__TASK REQUIREMENTS__
Rewrite the lines starting at the one containing "The image size" and ending at the one containing "coord(1492,35)", replacing "dropdown arrow" with "dropdown caret" and leaving everything else unchanged. Return only those lines, without the pictures.

__DATA EXCERPTS__
☆ ☆ ☆ ☆

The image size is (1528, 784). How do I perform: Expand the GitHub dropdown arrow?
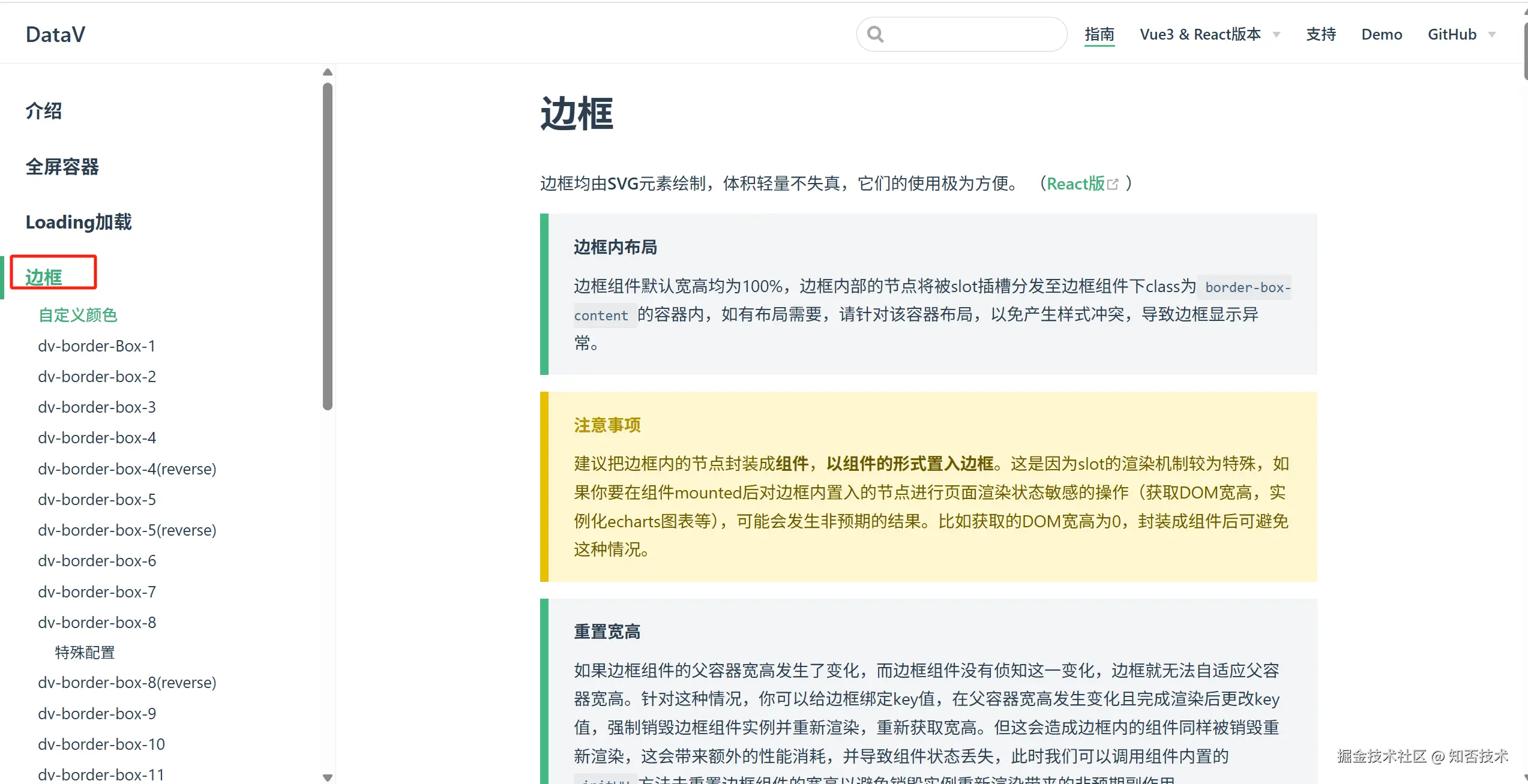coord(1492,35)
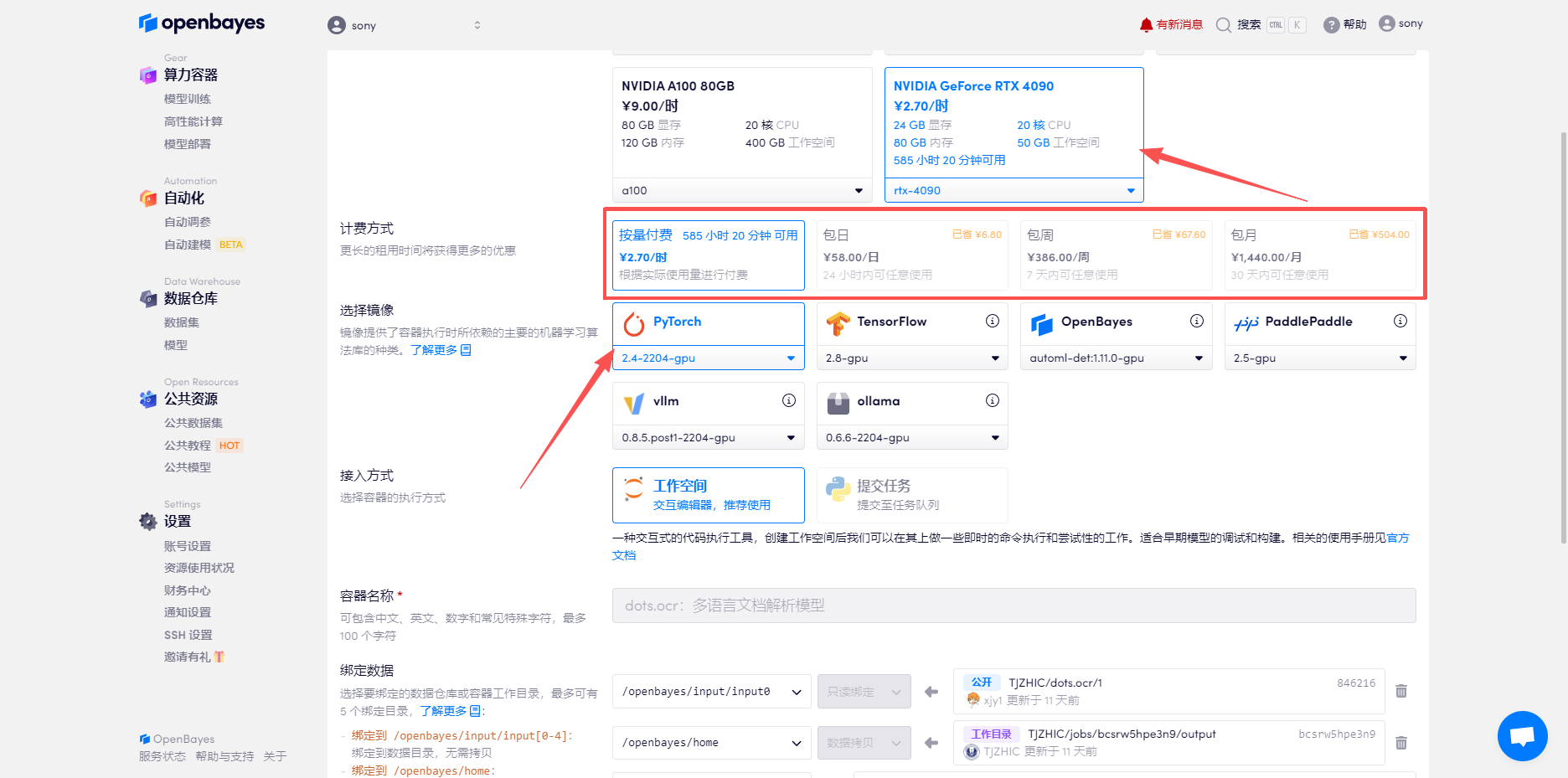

☆ ☆ ☆ ☆

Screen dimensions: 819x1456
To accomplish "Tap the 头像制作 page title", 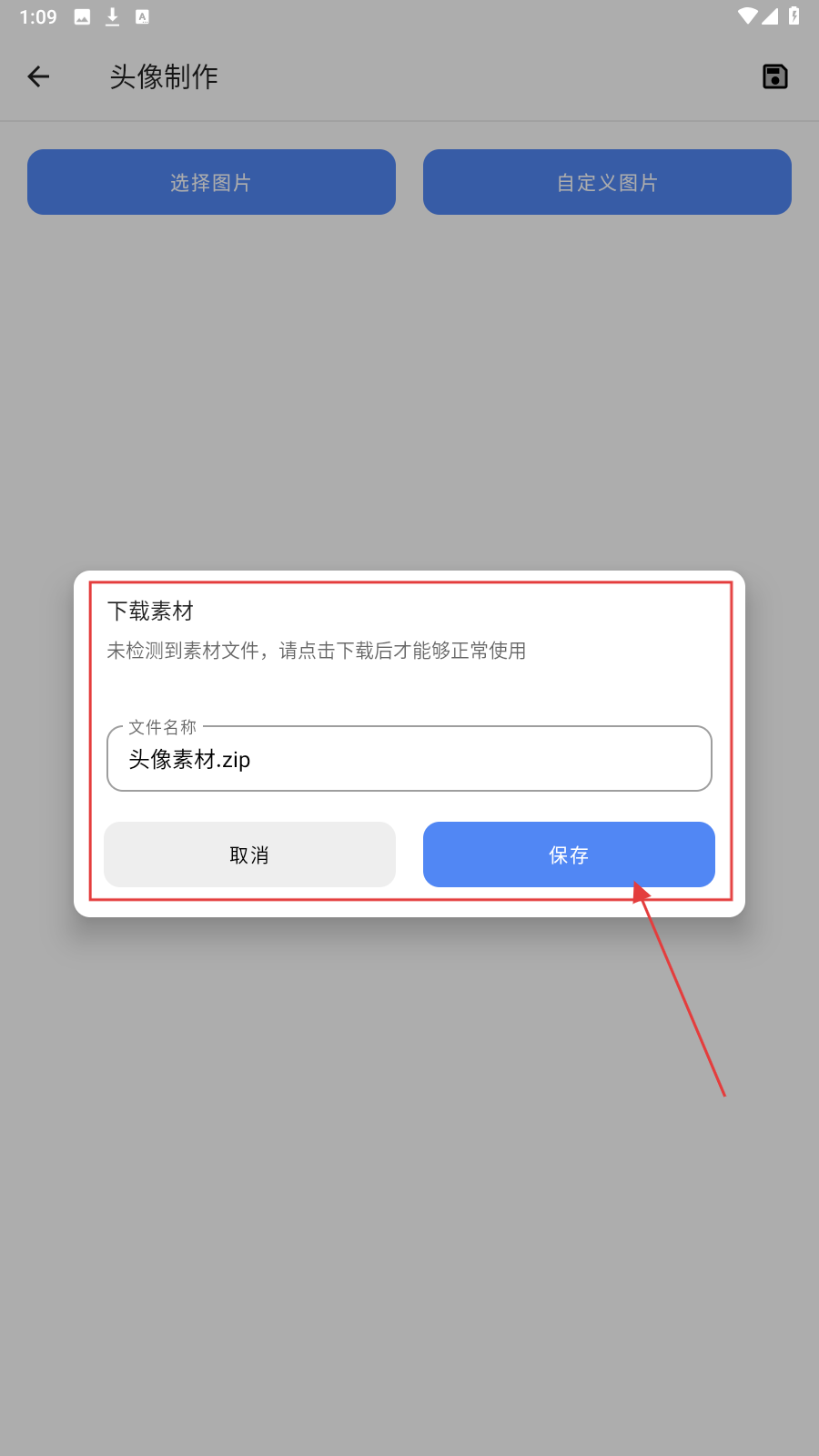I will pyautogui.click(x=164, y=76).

☆ ☆ ☆ ☆

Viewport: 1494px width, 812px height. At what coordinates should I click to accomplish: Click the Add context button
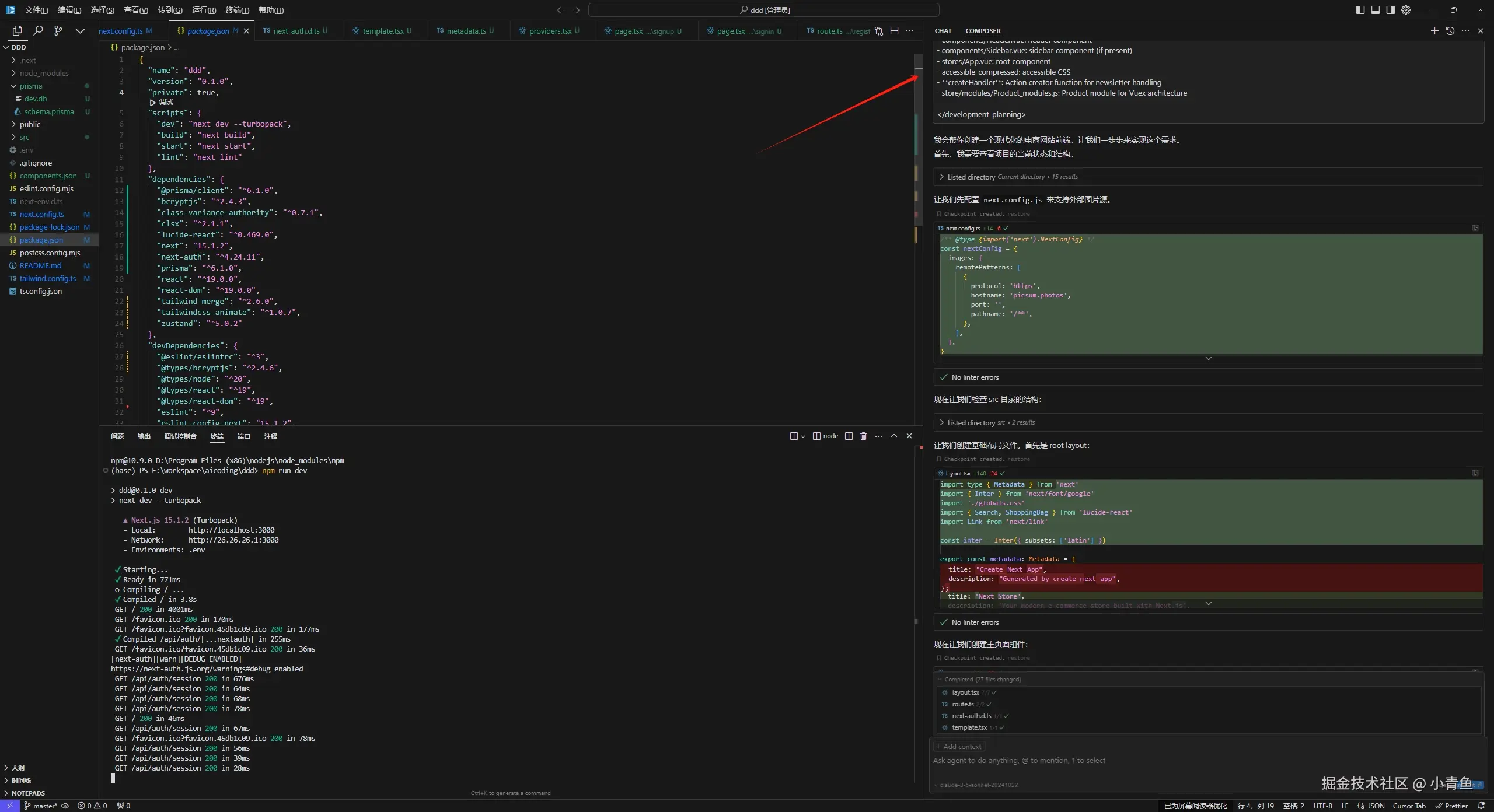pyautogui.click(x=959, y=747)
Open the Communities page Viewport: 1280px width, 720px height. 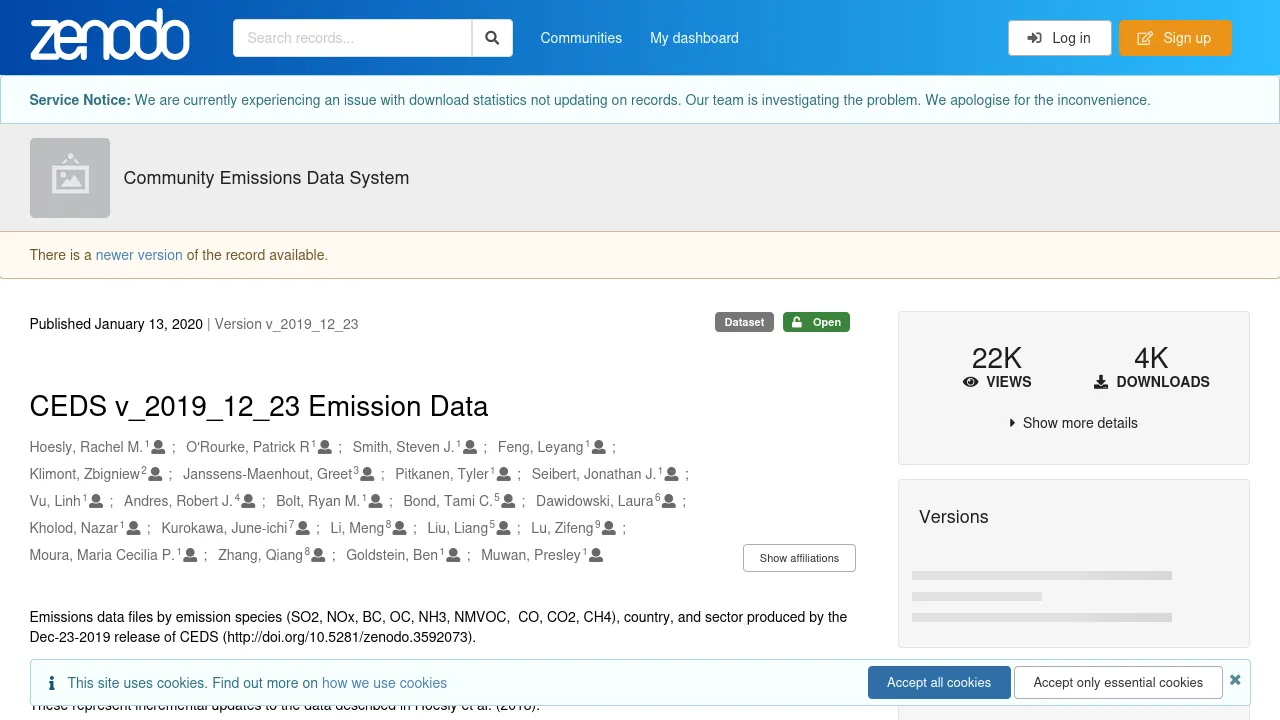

☆ ☆ ☆ ☆

__RESPONSE__
The image size is (1528, 784). How do I perform: Expand the GitHub dropdown caret?
coord(1492,35)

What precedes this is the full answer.